Our tour bus wends it way through Dublin, and famous places with familiar names prove their reality before our eyes. Here’s Trinity College, established in 1592 by Queen Elizabeth I. It offers undergraduate and postgraduate courses in all major disciplines, but I associate Trinity College with names like Oscar Wilde, Samuel Beckett, James Joyce. I imagine their prose and poetry and plays coming to life in this very place. Here’s St. Patrick’s, founded in 1191 as a Roman Catholic Cathedral. Interesting factoid: The Church of Ireland is indeed Catholic, but it does not recognize the pope’s authority! Here’s the Guinness Brewery. Guinness Stout has been made here at St. James Gate Brewery since 1759, and it will continue to be made here for a very long time to come since the founder, Arthur Guinness, managed to negotiate a 9,000-year lease for the property! Rent = 45 pounds per month (about $55)!
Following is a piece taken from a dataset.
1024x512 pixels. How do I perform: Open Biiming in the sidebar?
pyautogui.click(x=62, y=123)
Dublin is built on both sides of the River Liffey which, by the way, is a tidal river that regularly rises and falls. Long ago, to cross from one side to the other, Dubliners would ride ferry boats. Then, in 1816, the Liffey Bridge was constructed, and until 1999, it was Dublin’s only pedestrian bridge across the river. It used to be called the Ha’Penny Bridge since every pedestrian was charged half a penny. (Say “hay-penny.”) Today, many foot bridges cross the River Liffey.

 

Bridge Across the River Liffey

And here comes row upon row of Dublin’s Georgian houses, block after block of them, all parallel and perpendicular to each other. During the reigns of the first four King Georges, from 1714 to 1830, these big, stately “townhouses,” 3 to 5 stories tall, were built exclusively for wealthy Dubliners (read British and their ilk). Coal was delivered to the basement of each house via a sidewalk chute. Our attention was drawn to the unusually small circumference of the grate covering one such chute. It is a striking example of the British devotion to keeping the Irish in a perpetual state of poverty. Not even a child could have fit in the chute to steal a lump of coal.
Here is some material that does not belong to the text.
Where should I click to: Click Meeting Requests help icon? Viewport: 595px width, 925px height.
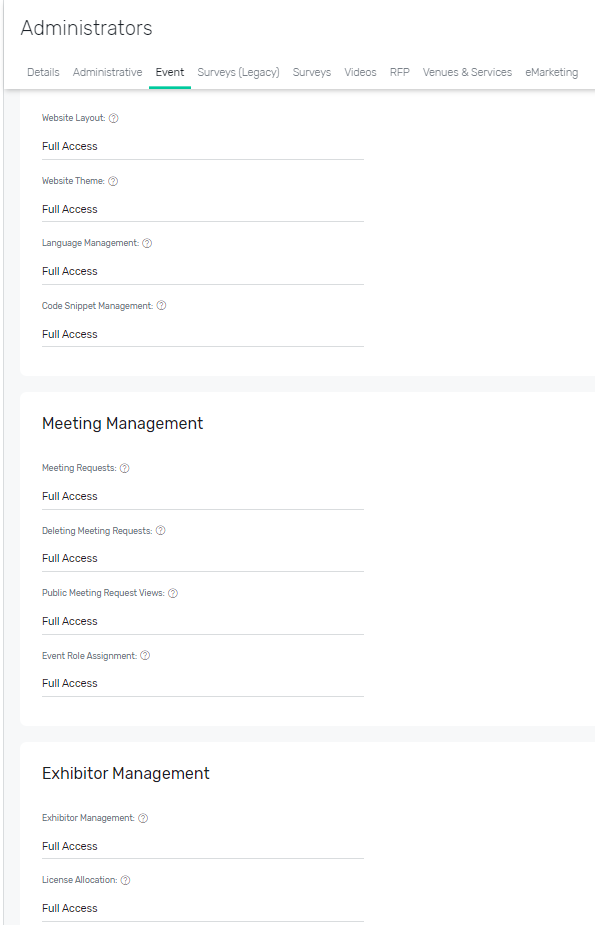[124, 468]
These Georgian houses surround beautiful huge parks, which at first were private but are now public. We visited one named Phoenix Park, established in 1662 on behalf of King Charles II of England. It covers a whopping 1,752 acres, 500 of which are wooded, and is home to about 450 deer. It also contains, among other things, a few fabulous residences for people in powerful positions, a hospital, a zoo, gardens, lakes, a variety of mammals and birds and trees, and the tallest obelisk in Europe.

To clear up any confusion regarding Irish names, here’s the definitive answer from our well-informed tour guide. Mac = son of. O’ = grandson of. And Mc = an abbreviation of Mac. Also, to clear up any confusion about the official symbol of the Republic of Ireland, it’s not the shamrock. It’s a harp!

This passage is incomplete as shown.